Nel 1970 sua madre Alice, in una intervista infastidita a un imbarazzato Nazareno Fabbretti che tenta di farle dire qualcosa di pio, diceva che don Lorenzo «non appartiene a nessuno. Nemmeno a me, soprattutto adesso. Né ai borghesi, né ai liberali, né ai radicali. Capisco che se anche ha dato la sua vita ai ragazzi di San Donato e di Barbiana, non si è “esaurito” nemmeno in loro. (…) Barbiana è un momento della sua vita, come ne fu un momento la difesa degli obiettori, come ne fu un altro momento il confronto violento con la gerarchia. Tutte occasioni per un discorso più ampio e più profondo, un discorso che comincia forse ad essere inteso solo adesso». In realtà quel discorso ampio e profondo è difficile da intendere perché è difficile e richiede uno sforzo maggiore al quale il ministro Dario Franceschini ha dato impulso promuovendo l’edizione nazionale degli scritti di don Milani, sulla quale Enrico Rossi, presidente della Regione Toscana, e Giuseppe Betori, cardinale di Firenze, hanno fatto convergere molte energie intellettuali e morali.
Un’edizione nazionale (che uscirà a settembre) è una specie di riconoscimento pubblico che motiva il massimo impegno di studio e la più grande castità di intenti da parte di tutti coloro che vi sono coinvolti: in questo caso le associazioni e fondazioni che raccolgono i suoi allievi, l’arcidiocesi che custodisce alcune carte essenziali, i famigliari, gli studiosi di diverse istituzioni che hanno convenuto sul fatto che fosse possibile fare una edizione critica di quel che finora è stato letto in due autorevoli formati: quello della editio princeps voluta dallo stesso don Milani che nelle sue edizioni per la Lef di Esperienze pastorali o della Lettera curava ogni dettaglio con attenzione puntigliosa; quello delle edizioni di commercio delle altre lettere, alla mamma o agli scolari, che quando sono uscite avevano ritocchi estrinseci e piccoli tagli legati a personaggi viventi o esigenze di uniformità tipografica naturali in queste edizioni.
Una edizione nazionale, invece, è cosa che ritiene significative e meritevoli di attenzioni le varianti cancellate, le pagine cassate o le righe modificate dopo i consigli ricevuti; è opera di ricerca non per affermare il diritto di sprofessorare su testi di incandescente bellezza, ma per onorarne il dettato con la stessa passione assoluta che ha dato a quel culto della parola la sua forma scritta.
Cosa emergerà dalla edizione nazionale?

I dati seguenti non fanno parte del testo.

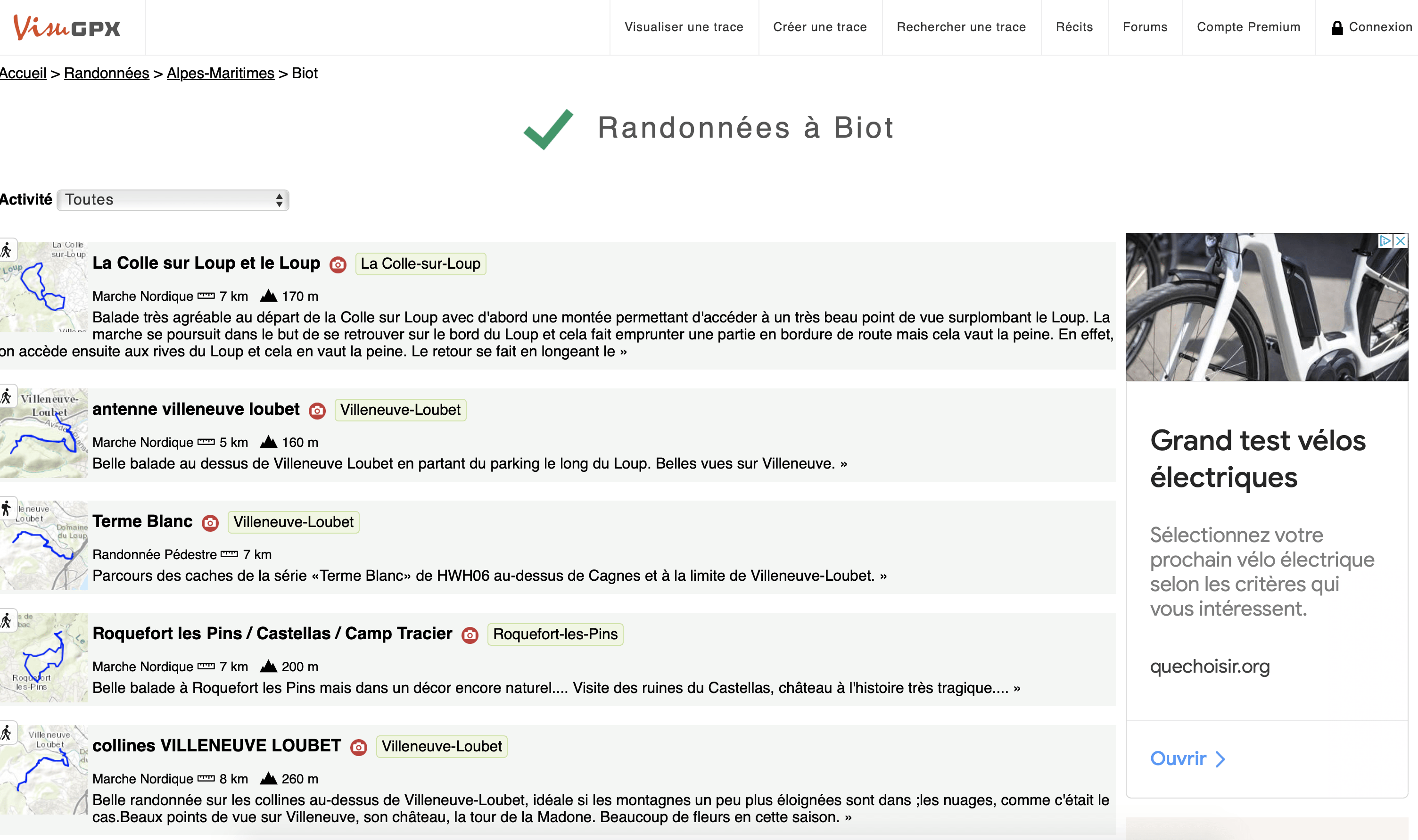This screenshot has height=840, width=1418.
Task: Click the lock icon beside Connexion
Action: point(1336,27)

Federico Ruozzi, Anna Carfora, Valentina Oldano, Sergio Tanzarella, insieme a Valeria Milani Comparetti, José Corzo e tanti altri studiosi che insieme a chi scrive collaborano a questa opera, non hanno scoop nel cassetto: quel che andrà in un grande volume di Meridiani non è un’opera che si qualifichi per qualche riga in più (che c’è), qualche riga letta integralmente (che c’è) o qualche variante che fa capire meglio il senso della frase (che c’è).

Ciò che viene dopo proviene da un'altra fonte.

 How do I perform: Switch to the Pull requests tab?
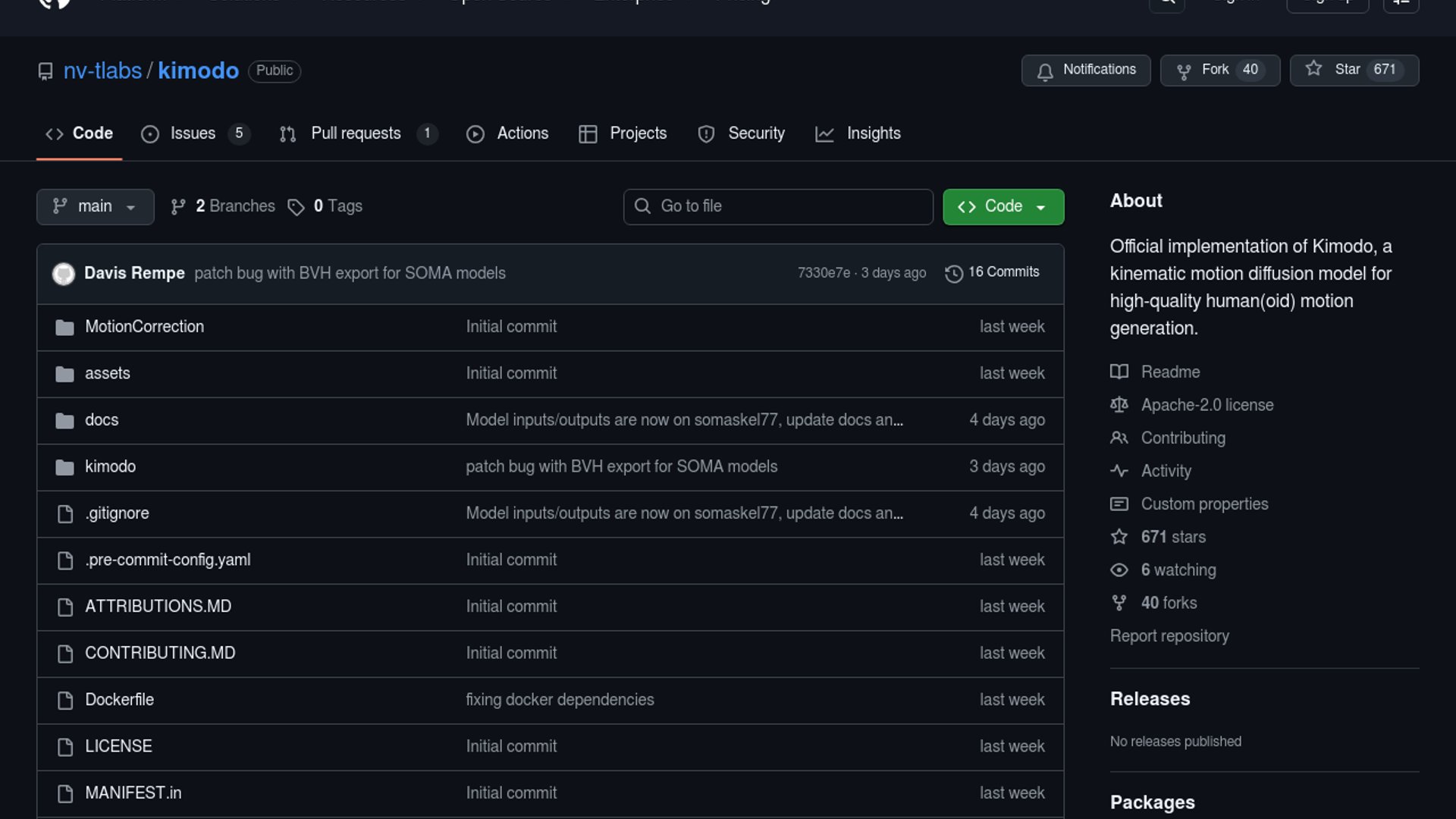(x=356, y=133)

L’opera omnia di don Milani infatti non riguarda tanto ciò che un lettore sprovveduto può aggiungere a una conoscenza che non ha, ma ciò che un lettore avvertito può restituire a quest’uomo che ha insegnato da un paesino del crinale che una delle eroine che ha più commosso il mondo degli ultimi anni è una inguaribile pessimista. Malala Yousafzai, premio Nobel per la pace, dice che «una penna, un libro e un insegnante possono cambiare il mondo». Don Milani ha dimostrato che delle tre cose solo una è indispensabile: l’insegnante.